*Petunjuk A*.
Jawab pertanyaan berikut berdasarkan teks tentang pengawasan pengelolaan zakat di bawah.
(i) Untuk dua hal apa proses pengawasan harus dilakukan terus menerus?
(ii) Apa nama unsur pengawas dalam struktur organisasi BAZIS?
(iii) Keputusan Menteri Agama nomor dan tahun berapa, pasal dan ayat berapa, yang memuat tugas utama komisi pengawas?
*Petunjuk B*. Lanjutkan teks tentang pengawasan pengelolaan zakat di bawah, mulai dari kalimat terakhirnya.

*Sumber*.
◆ ◆ ◆ ◆ ◆

Rabu, 20 Agustus 2014

EFEKTIVITAS PENGAWASAN PENGELOLAAN ZAKAT ( Studi Kasus di Badan Amil Zakat, Infaq dan Shadaqah Kementerian Agama Kabupaten Batang )


BAB I PENDAHULUAN
1.1. Latar Belakang Istilah  pengawasan  bukanlah  hal  yang  asing  bagi  kita,  menurut  Mahmud  Hawari,  pengawasan  adalah  mengetahui  kejadian-kejadian  yang  sebenarnya  dengan  ketentuan  dan  ketetapan  peraturan,  serta  menunjuk  secara tepat terhadap dasar-dasar  yang telah ditetapkan dalam perencanaan  semula  (Muhammad  Hasan,  2011:25).  Pengawasan  harus  dilakukan  untuk  menjaga  agar  pelaksanaan  kegiatan  sesuai  dengan  rencana  yang  telah  ditetapkan.  Melalui  pengawasan  dapat  dilakukan  penilaian  apakah  suatu  entitas  telah  melaksanakan  kegiatan  sesuai  dengan  tugas  dan  fungsinya  secara  hemat,  efisien,  efektif,  serta  sesuai  dengan  rencana,  kebijakan  yang  telah ditetapkan dan ketentuan yang berlaku.
Proses pengawasan merupakan kewajiban yang terus menerus harus  dilakukan  untuk  pengecekan  terhadap  jalannya  perencanaan  dalam  organisasi, dan untuk memperkecil tingkat kesalahan kerja. Kesalahan kerja  dengan adanya pengontrolan dapat ditemukan penyebabnya dan diluruskan.
Nilai  pengawasan  sangat  strategis  karena  hasil  akhir  dari  semua  proses  akan  menjadi  taruhan  jika  fungsi  kontrol  atau  pengawasan  tidak  berjalan  dengan  benar.  Banyak  sekali  manfaat  yang  dapat  diambil  ketika  control berjalan, misalnya untuk memonitor, memberikan penghargaan serta  menegaskan berbagai perilaku positif, menjadikan segala sumber daya tetap  berjalan direlnya, memelihara anggaran, mengkoordinasikan standar hukum,  1   aturan dasar serta norma-norma yang sudah  ditetapkan dan lain-lain (Cahyo  Pramono. Pengawasan, Sumber www. Waspada Online. Com. Diambil dari  internet 19 Oktober 2011).

Unsur  pengawas  dalam  struktur  organisasi  BAZIS  adalah  Komisi  Pengawas. Pengawasan terhadap organisasi BAZIS dilakukan secara khusus  oleh  Komisi  Pengawas  yang  dibentuk  oleh  pemerintah  atau  oleh  pengurus  BAZIS itu sendiri.
Tugas  utama  komisi  pengawas  dimuat  dalam  Keputusan  Menteri  Agama  Nomor  581  Tahun  1999  Pasal  9  Ayat  3.  Dalam  pasal  tersebut  disebutkan bahwa tugas komisi pengawas adalah melaksanakan pengawasan  terhadap  pelaksanaan  tugas  administratif  dan  teknis  pengumpulan,  pendistribusian,  pendayagunaan  zakat,  serta  penelitian  dan  pengembangan  pengelolaan zakat.

◆ ◆ ◆ ◆ ◆

*Bahan*.
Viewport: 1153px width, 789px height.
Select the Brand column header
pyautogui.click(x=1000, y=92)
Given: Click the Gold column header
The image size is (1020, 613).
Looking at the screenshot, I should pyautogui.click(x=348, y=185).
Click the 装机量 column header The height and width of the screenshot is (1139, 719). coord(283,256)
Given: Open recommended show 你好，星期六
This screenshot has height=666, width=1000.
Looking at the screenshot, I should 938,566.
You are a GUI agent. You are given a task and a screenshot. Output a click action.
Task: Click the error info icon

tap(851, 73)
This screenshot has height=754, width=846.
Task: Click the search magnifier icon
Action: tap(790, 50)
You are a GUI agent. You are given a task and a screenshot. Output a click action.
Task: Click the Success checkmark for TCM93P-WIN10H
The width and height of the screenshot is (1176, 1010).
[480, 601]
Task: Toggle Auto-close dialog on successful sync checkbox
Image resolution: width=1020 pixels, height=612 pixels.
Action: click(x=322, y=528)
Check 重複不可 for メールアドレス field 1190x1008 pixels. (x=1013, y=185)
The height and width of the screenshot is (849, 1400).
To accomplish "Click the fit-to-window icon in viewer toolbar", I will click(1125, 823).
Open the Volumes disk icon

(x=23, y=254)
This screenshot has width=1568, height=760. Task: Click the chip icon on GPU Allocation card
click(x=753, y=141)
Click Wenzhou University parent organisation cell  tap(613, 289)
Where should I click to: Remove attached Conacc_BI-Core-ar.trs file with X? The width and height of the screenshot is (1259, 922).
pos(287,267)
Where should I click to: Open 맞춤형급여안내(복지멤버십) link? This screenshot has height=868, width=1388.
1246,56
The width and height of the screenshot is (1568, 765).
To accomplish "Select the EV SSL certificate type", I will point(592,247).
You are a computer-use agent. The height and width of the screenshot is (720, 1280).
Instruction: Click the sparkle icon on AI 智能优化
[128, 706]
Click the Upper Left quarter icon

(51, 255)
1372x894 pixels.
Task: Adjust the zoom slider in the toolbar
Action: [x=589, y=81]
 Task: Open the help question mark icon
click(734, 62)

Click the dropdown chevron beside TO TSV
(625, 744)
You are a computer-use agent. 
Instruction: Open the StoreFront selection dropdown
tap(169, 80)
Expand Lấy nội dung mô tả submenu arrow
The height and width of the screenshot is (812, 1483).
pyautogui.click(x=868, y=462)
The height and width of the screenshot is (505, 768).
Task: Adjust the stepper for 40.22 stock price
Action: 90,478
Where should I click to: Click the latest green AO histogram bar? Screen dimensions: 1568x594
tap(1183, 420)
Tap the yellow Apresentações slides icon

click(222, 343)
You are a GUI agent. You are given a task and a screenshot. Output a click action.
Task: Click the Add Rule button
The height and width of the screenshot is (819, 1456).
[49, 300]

◆ ◆ ◆ ◆ ◆

*Jawaban Latihan A*.
(i) Untuk pengecekan terhadap jalannya perencanaan dalam organisasi dan untuk memperkecil tingkat kesalahan kerja.
(ii) Komisi Pengawas.
(iii) Keputusan Menteri Agama Nomor 581 Tahun 1999, Pasal 9 Ayat 3.

*Jawaban Latihan B*.
Tugas tersebut dapat dirinci sebagai berikut: 1)  Mengawasi pelaksanaan rencana kerja yang telah disahkan.
2)  Mengawasi  pelaksanaan  kebijakan-kebijakan  yang  telah  ditetapkan  dewan pertimbangan.
3)  Mengawasi  operasional  kegiatan  yang  dilaksanakan  badan  pelaksanaan yang mencakup pengumpulan, pendistribusian, dan pendayagunaan.
4)  Melakukan  pemeriksaan  operasional  dan  pemeriksaan  syari’ah (Muhammad Hasan, 2011:52).
Selain itu efektivitas pengawasan juga selalu dirasakan sebagai suatu  hal yang sukar dijalankan. Efektivitas berarti keberhasilan (usaha, tindakan).
 Maka  agar  pelaksanaan  suatu  kebijakan  dapat  berjalan  efektif  diperlukan  standar untuk mengukur sejauh mana keberhasilan yang telah dicapai, yakni  meliputi  efektivitas  pada  tingkat  prosedural  dan  efektivitas  pada  tingkat  subtansial (Soedjono, 1999:17).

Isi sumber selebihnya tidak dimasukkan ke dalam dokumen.